• [Information shown]:
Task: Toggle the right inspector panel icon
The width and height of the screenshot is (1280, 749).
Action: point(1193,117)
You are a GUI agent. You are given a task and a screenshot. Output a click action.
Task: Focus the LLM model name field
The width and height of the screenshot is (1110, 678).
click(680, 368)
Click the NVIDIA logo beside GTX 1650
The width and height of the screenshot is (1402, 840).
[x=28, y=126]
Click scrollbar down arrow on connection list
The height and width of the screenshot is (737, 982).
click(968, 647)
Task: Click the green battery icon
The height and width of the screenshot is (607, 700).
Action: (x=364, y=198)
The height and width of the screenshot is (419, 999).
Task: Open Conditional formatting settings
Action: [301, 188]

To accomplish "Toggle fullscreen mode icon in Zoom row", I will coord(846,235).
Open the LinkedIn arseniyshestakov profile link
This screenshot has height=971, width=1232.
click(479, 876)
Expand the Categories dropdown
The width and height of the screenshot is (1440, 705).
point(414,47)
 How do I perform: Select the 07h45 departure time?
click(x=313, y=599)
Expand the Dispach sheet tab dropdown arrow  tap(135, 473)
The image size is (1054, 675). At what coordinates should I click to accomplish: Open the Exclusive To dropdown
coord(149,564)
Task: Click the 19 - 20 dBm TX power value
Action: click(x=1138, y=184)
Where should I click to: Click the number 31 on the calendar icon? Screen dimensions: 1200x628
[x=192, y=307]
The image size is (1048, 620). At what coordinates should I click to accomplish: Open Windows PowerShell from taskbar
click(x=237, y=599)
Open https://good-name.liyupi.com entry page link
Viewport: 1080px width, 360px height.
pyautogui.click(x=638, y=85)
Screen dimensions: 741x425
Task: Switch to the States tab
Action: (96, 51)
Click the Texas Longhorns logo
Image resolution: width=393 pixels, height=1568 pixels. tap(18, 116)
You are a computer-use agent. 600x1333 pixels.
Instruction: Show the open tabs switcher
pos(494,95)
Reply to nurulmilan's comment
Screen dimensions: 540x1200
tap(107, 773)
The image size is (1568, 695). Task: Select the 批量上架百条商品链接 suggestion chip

• [About this exercise]: Starting at the line that has "You are a GUI" in the records above, restate word for word every line until the one that has "Task: Click the green battery icon", and include that one as well.

• [Output for this task]:
You are a GUI agent. You are given a task and a screenshot. Output a click action.
Task: Focus the LLM model name field
The width and height of the screenshot is (1110, 678).
click(680, 368)
Click the NVIDIA logo beside GTX 1650
The width and height of the screenshot is (1402, 840).
[x=28, y=126]
Click scrollbar down arrow on connection list
The height and width of the screenshot is (737, 982).
click(968, 647)
Task: Click the green battery icon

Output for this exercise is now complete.